(Passage provided Opens)

Drones that self-destruct after one use to prevent them falling into enemy hands are being developed by the US Defense Advanced Research Projects Agency (Darpa). The two-year programme builds on a previous one that designed electronics capable of falling apart on command.
The Inbound, Controlled, Air-Releasable, Unrecoverable Systems (Icarus) – named after the mythological character who flew so close to the sun that his wings melted – developed by the secretive government agency are designed to physically vanish after delivering a single payload. According to Darpa, this will involve a "full and complete physical disappearance to the naked eye".
A prototype of an Icarus drone was described in a recent solicitation on FedBizOpps, detailing how a payload of up to 3lbs (1.4kg) would be delivered to within 32ft (10m) of a GPS-programmed location.
"Following a night drop, the air delivery vehicle must completely, physically disappear within four hours of payload delivery or within 30 minutes after morning civil twilight, whichever is earlier," the solicitation states. "To be considered not visible to the naked eye, Darpa nominally quantifies physical disappearance, or transience, as producing remnants not exceeding 100µm on the longest dimension.

(Passage provided Closes)
(Records supplied Opens)

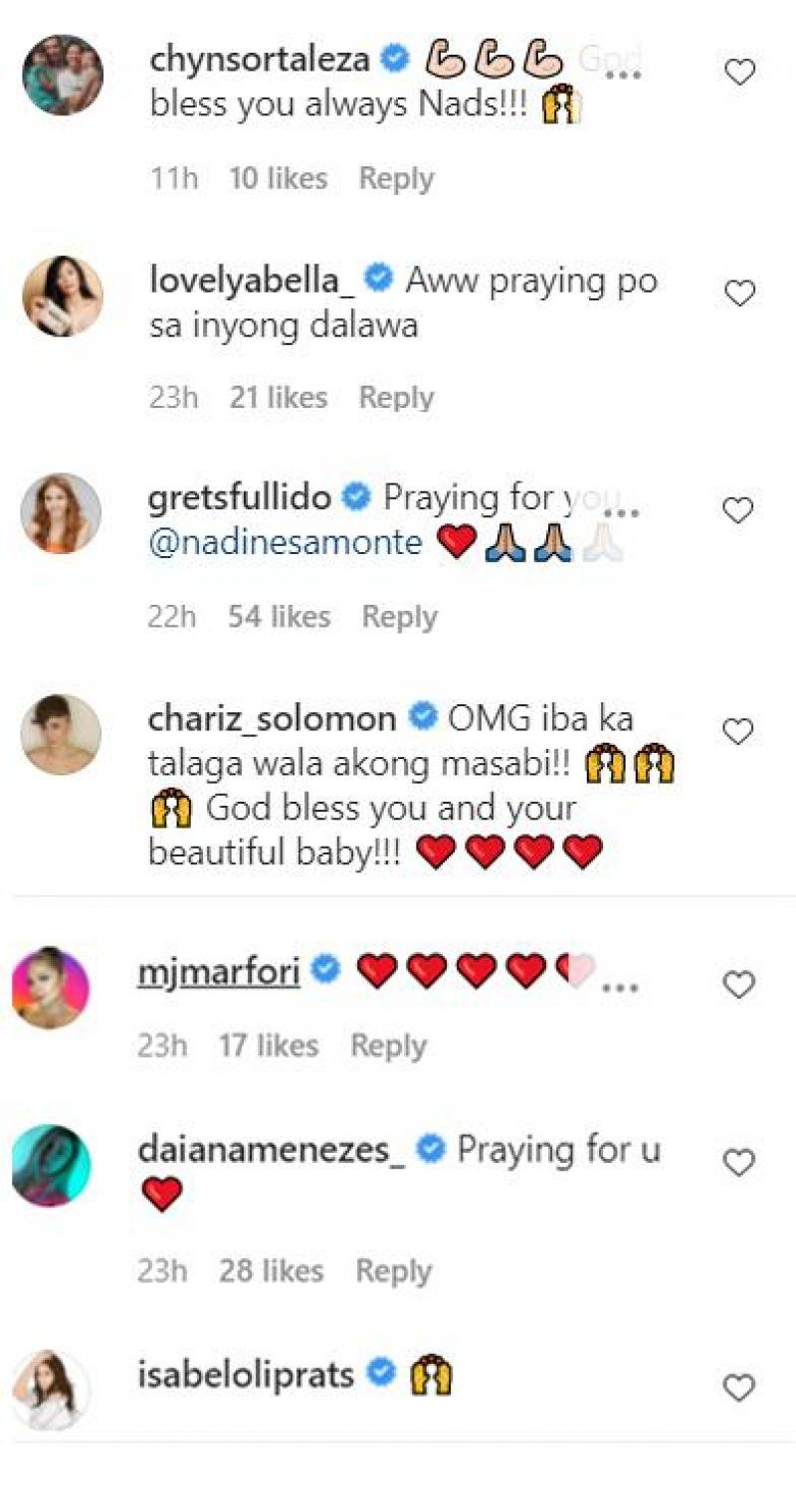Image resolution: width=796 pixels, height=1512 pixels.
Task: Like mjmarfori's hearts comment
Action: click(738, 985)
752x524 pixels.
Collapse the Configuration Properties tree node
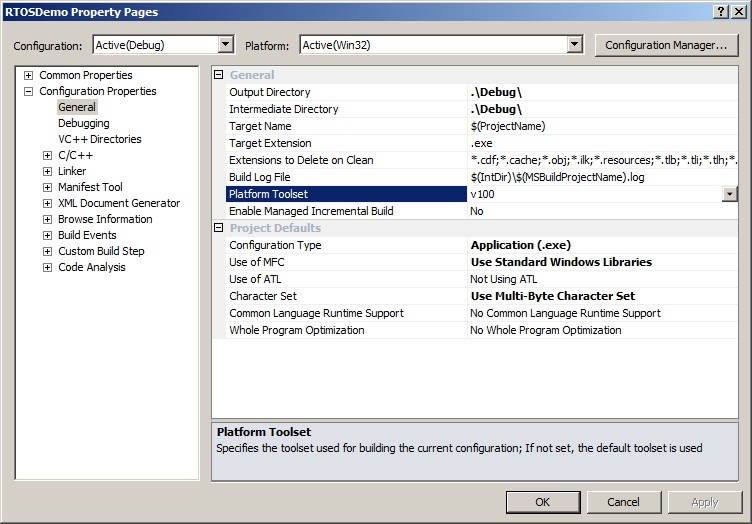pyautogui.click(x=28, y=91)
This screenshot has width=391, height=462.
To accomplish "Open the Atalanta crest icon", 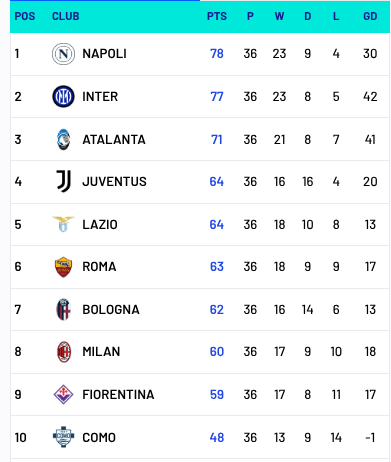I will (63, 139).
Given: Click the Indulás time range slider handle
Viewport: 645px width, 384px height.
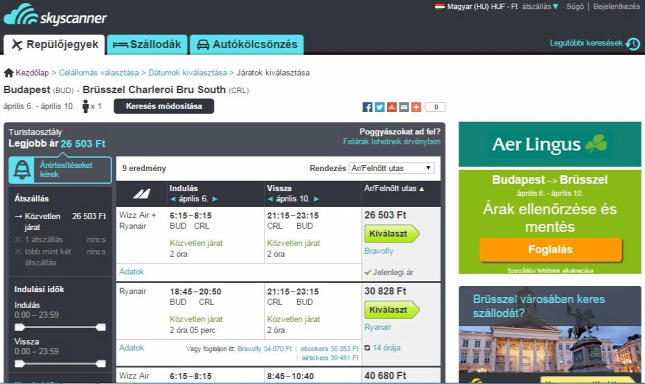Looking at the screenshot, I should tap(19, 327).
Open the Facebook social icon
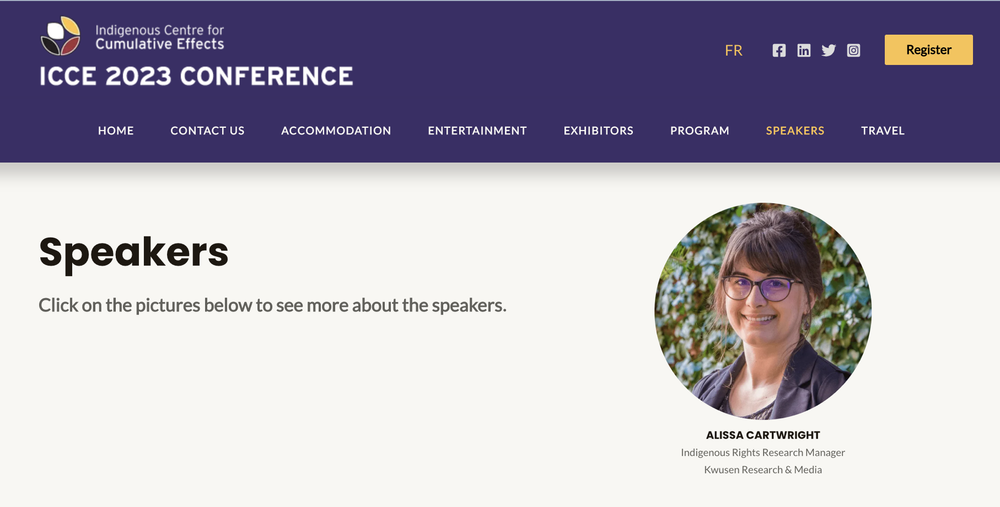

(Records supplied Closes)

• Problem to solve
Resume the article about Darpa's self-destructing Icarus drones, picking up after its last sentence.

• Answer to the problem
"Critical technical challenges facing the Icarus programme cover two major categories: aerodynamics and materials. Aerodynamic design considerations and the materials engineering capabilities will affect one another and their close interplay will necessitate compromises to overcome trade-offs and achieve final program objectives."
Darpa has committed $8m (£5.2m) to the 26-month project, with the hope that the Icarus drones will be able to deliver perishable supplies like food and medicine to isolated communities and military units in the field.
Icarus programme manager Troy Olsen said: "Inventing transient materials, devising ways of scaling up their production, and combining those challenges with the hard control and aerodynamic requirements to reach the precision and soft-landing specs we need here makes for a challenging and compelling engineering problem."